Ханжество есть информационное явление, Оно - фальшивый ответ на проблему зла. Страус прячет в песок голову, человек - язык. Не говори о зле - его и не будет. Говорящего о зле подозревают в зловредности: промолчал бы - не было бы зла. «Глупый не заметит, умный не скажет». Такое бегство от действительно зла инфантильно. Это надежда на то, что зло «рассосётся» безо всяких усилий - без опознания, без анализа, без творчества.

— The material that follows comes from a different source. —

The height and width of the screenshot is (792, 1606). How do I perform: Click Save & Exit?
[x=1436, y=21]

Если человек верует, такой инфантилизм паразитирует на вере: мол, Бог всё устроит. Страдает от этого прежде всего Бог, видя, как человек отказывается быть человеком.  Малая вера ханжит, боится признать, что в мире - в том числе, и среди верующих,  и даже в Церкви - есть зло.

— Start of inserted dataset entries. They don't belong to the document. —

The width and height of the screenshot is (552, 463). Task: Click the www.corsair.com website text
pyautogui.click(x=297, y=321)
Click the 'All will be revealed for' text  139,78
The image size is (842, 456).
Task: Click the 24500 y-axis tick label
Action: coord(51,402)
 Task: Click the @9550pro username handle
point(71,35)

Желание видеть мир надёжным, упорядоченным - очень естественно. Тем не менее, человеческий разум должен перебирать все варианты, прислушиваться к жалобам других, а не твердить «Всё хорошо, прекрасная маркиза». Человеческое сердце должно и, что важнее,  может говорить: «Свет во тьме светит».

Ханжество характерно для несвободного человека. Советский деспотизм воспитывал ханжей, ведь ханжество - черта труса. Трус - настоящий, до костей - боится бояться. В результате трус невероятно агрессивен. Он нападает не только на всех, в ком ему видится угроза (а угроза видится ему всюду, именно потому, что он боится видеть угрозу там,  где она реально есть). Трус нападает и на тех, кто говорит о реальных угрозах.

ИЕРАРХИЗМ

Иерархизм есть умение осмыслять различия, но иерархизм есть и умение паразитировать на различиях, делать их выгодными для себя лично. Такой дурной иерархизм есть лицеприятный суд.

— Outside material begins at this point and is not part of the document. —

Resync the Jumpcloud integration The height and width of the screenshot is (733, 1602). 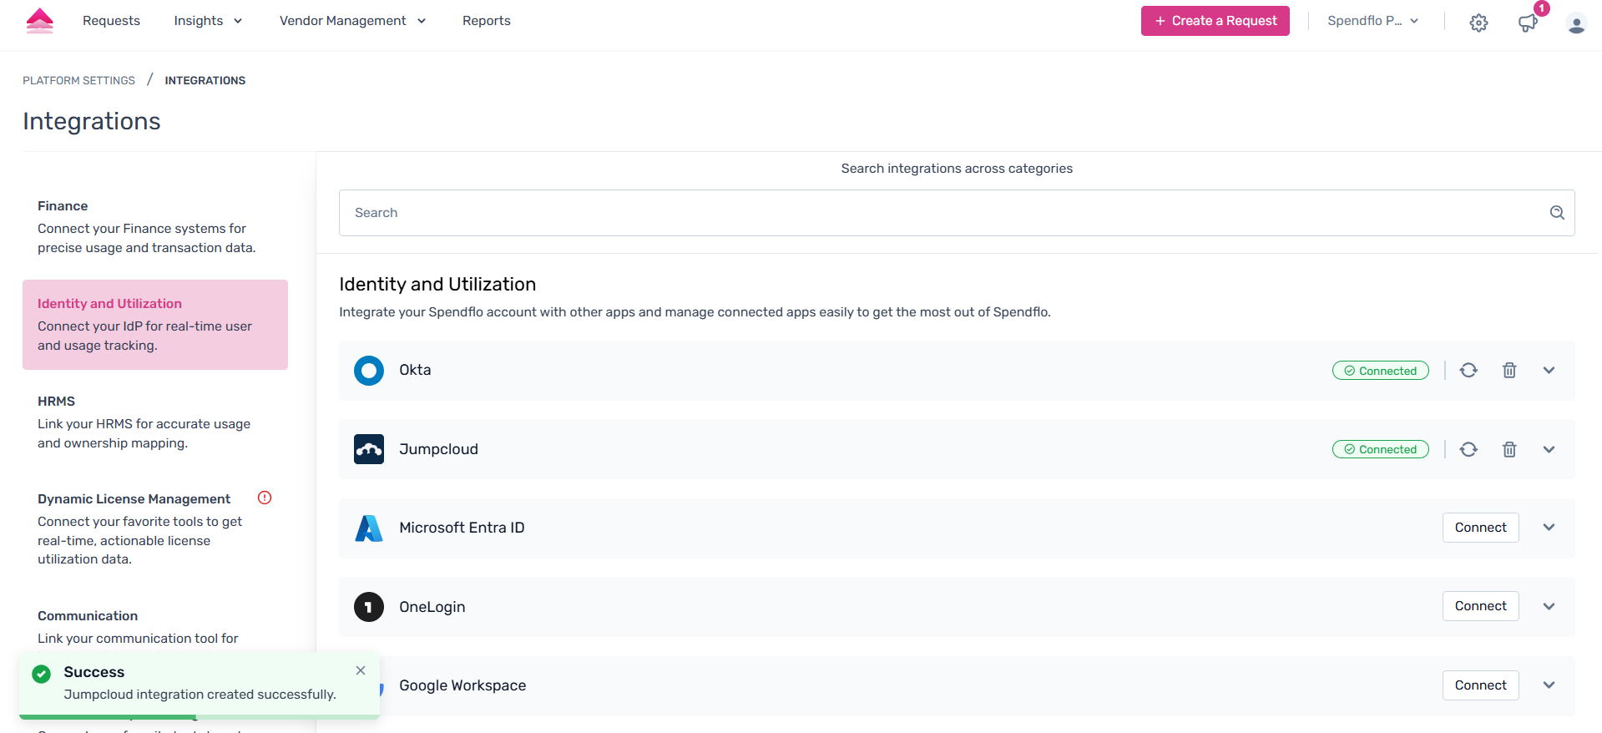tap(1468, 450)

Шмеман мучался, потому что отождествлял антихристианство с антииерархизмом, повторяя ошибку контрреволюционных романтиков XIX-ХХ вв.: "Мне кажется иногда, что "новое средневековье" - в советско-китайском обличье - неизбежно. Современный мир - "свободный" в ту же меру, что "тоталитарный", - больше всего ненавидит иерархию, элиту. Потому что ненавидит всякую "вертикаль", само ощущение высшего и низшего. Мир возлюбил "низшее", но совсем не за "страдания", не из-за справедливости, а из подсознательной или сознательной ненависти к "высшему" - всякому без исключения высшему. Диктатор - это приемлемо, потому что он "низший", в нём каждый узнает себя. ... Христа возненавидели, в сущности, только за то, что Он ... что Он - "низший", бездомный, смиренный - всё время говорил, что Он сверху, а не снизу" (Шмеман. Дневники. С. 50).

Такой взгляд идеализирует Средневековье, которое лишь поверхностно было христианским, в котором ирерахия власти поддерживала призрак благочестия, но убивала силу веру. Так было и в античную эпоху, которая очень любила иерархизм, им дышала - и распяла Христа за нарушение субординации. Одновременно такой взгляд путает антииерархизм политический, внешний, с внутренней жизнью современности. Отвергая формальный иерархизм, современность утверждает иерархизм невидимый, духовный, который не может (не должен) проявляться во внешних формах. Сам Шмеман бунтовал против иерархизма, когда писал, как смертельно опасно отождествить себя со своими масками - постами в иерархии.